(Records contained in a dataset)
== Segment start ==

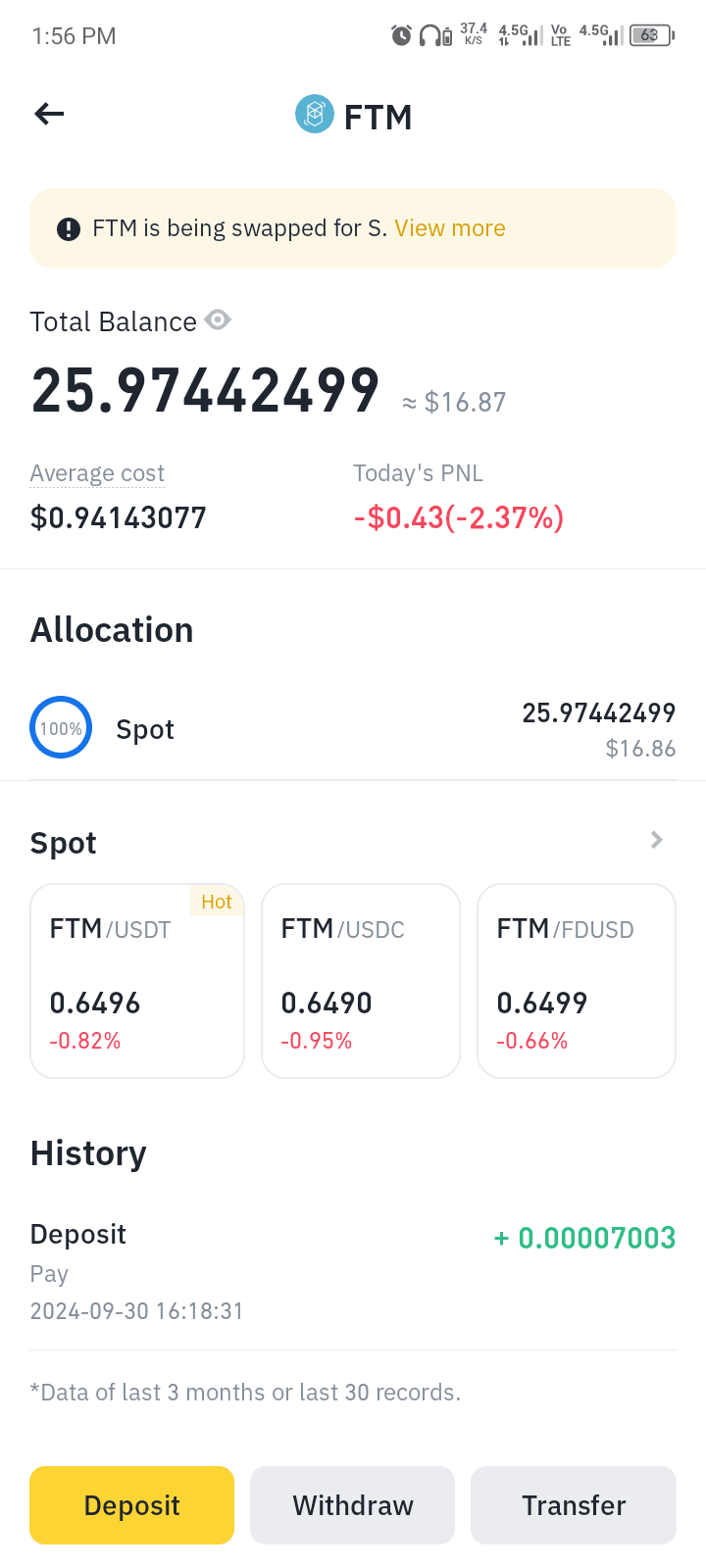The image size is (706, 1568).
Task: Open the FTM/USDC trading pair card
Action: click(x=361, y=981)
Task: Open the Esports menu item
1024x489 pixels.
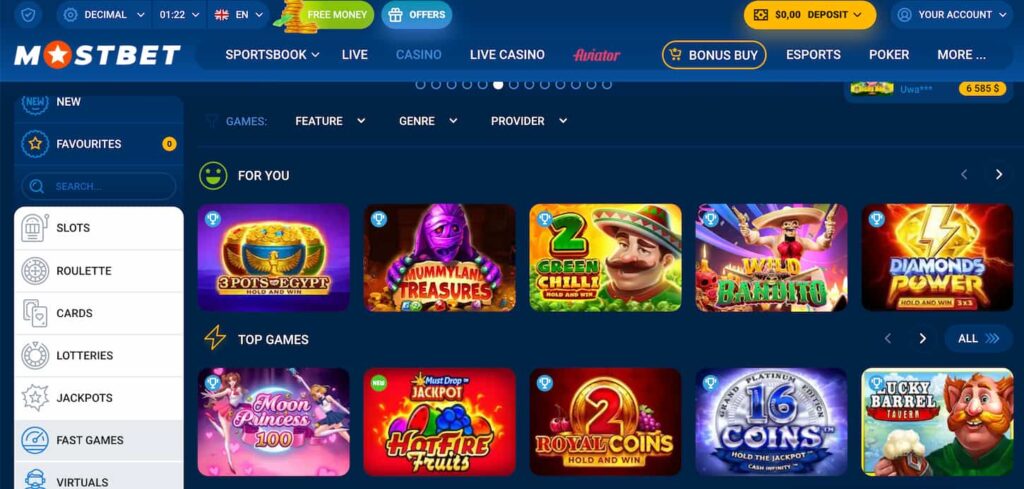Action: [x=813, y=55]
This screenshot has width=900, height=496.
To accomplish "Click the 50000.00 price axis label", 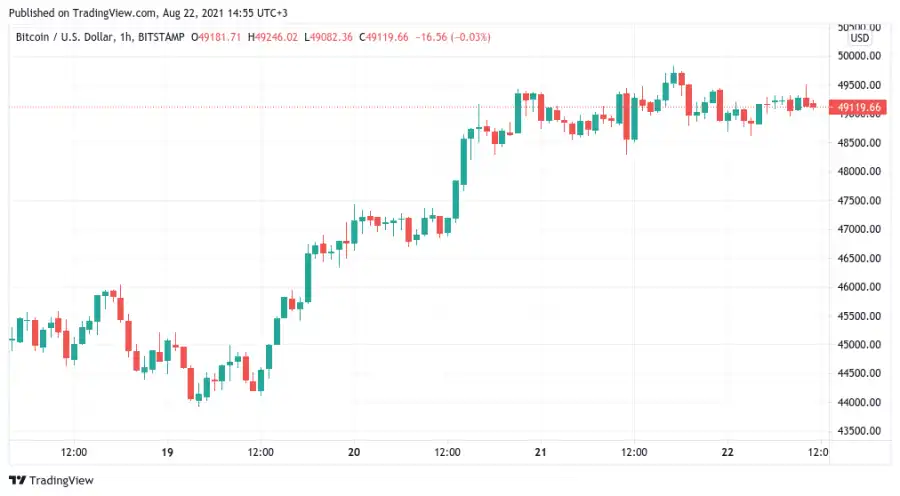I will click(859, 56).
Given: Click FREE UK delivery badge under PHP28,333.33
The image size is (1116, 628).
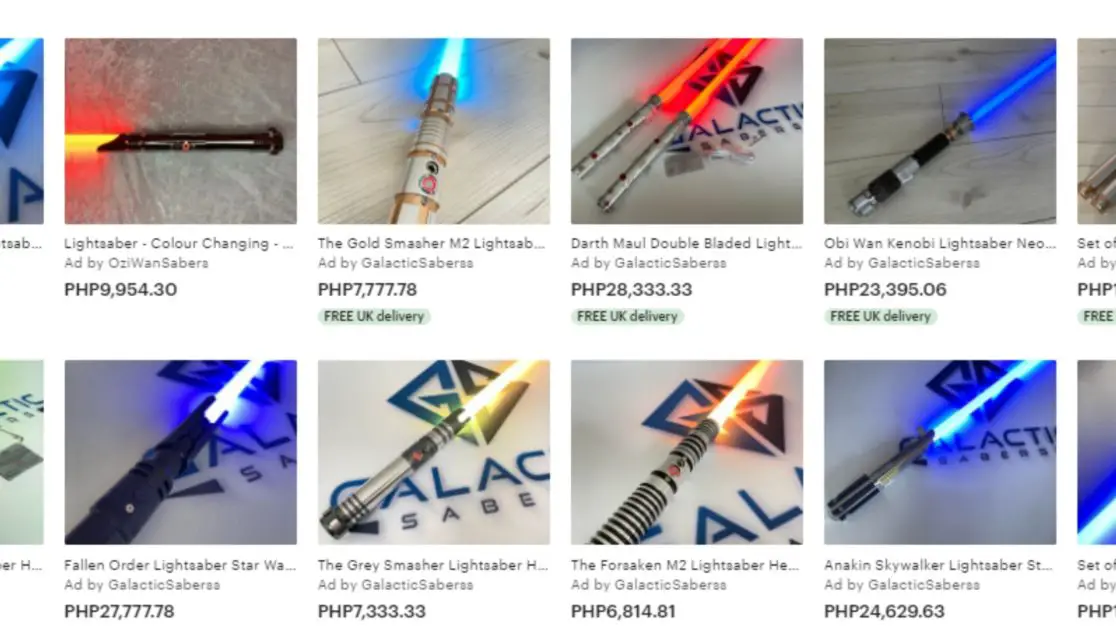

== Segment end ==

### EXERCISE AIM
Leaving out the pictures, please transcribe exactly the lines from the one that holds "Given: Click FREE" through the last line of the entries above, both included.

### RESPONSE TO THE TASK
Given: Click FREE UK delivery badge under PHP28,333.33
The image size is (1116, 628).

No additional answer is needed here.